TASK STATEMENT
Gather, from the data below, each line in which the word "agent" occurs.

TASK INPUT: Begin

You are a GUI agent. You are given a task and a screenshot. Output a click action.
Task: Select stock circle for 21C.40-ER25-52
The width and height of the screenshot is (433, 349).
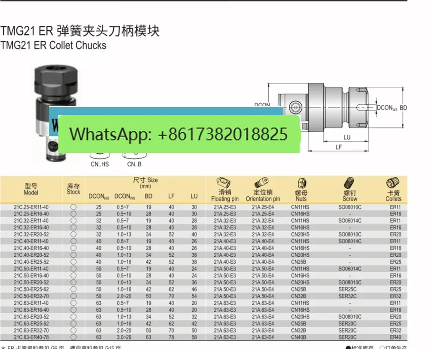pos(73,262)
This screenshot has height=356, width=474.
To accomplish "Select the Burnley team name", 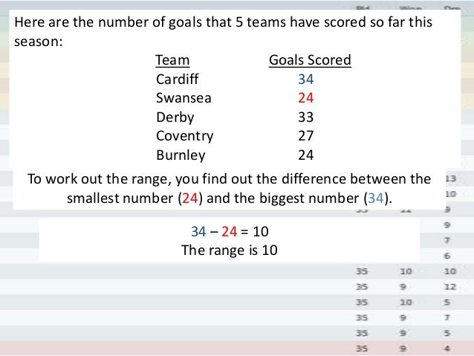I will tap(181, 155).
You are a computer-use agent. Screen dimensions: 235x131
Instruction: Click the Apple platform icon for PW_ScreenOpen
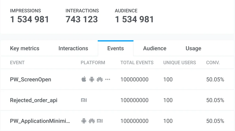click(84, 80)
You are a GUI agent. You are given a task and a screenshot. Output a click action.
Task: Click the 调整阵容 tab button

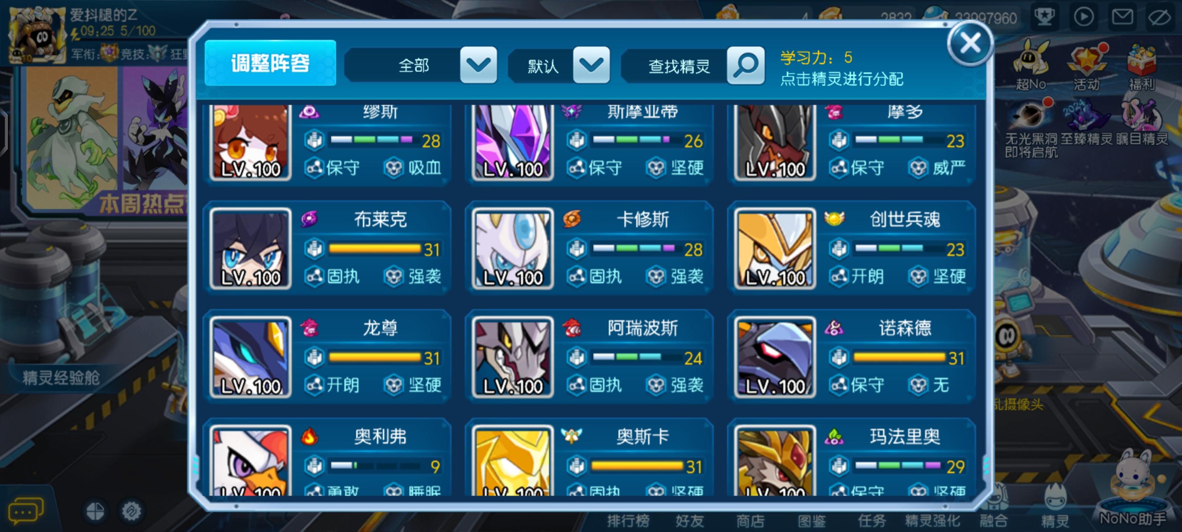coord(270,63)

TASK INPUT: End
TASK INPUT: Begin

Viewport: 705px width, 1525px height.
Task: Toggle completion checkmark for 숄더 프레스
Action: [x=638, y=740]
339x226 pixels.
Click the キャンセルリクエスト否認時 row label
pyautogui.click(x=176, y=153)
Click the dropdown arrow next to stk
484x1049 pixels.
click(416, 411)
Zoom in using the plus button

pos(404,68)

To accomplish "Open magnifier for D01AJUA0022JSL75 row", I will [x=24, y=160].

TASK INPUT: End
TASK INPUT: Begin

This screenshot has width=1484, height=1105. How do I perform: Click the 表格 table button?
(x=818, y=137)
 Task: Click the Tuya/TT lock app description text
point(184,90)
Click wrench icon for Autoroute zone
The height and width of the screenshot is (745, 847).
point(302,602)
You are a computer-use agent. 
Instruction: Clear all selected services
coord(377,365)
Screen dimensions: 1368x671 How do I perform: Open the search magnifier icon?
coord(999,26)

TASK INPUT: End

ANSWER SECTION
You are a GUI agent. You are given a task and a screenshot. Output a click action.
You are a computer-use agent. Screen dimensions: 235x131
You are a GUI agent. You are given a task and a screenshot. Output a click action.
You are a computer-use agent. 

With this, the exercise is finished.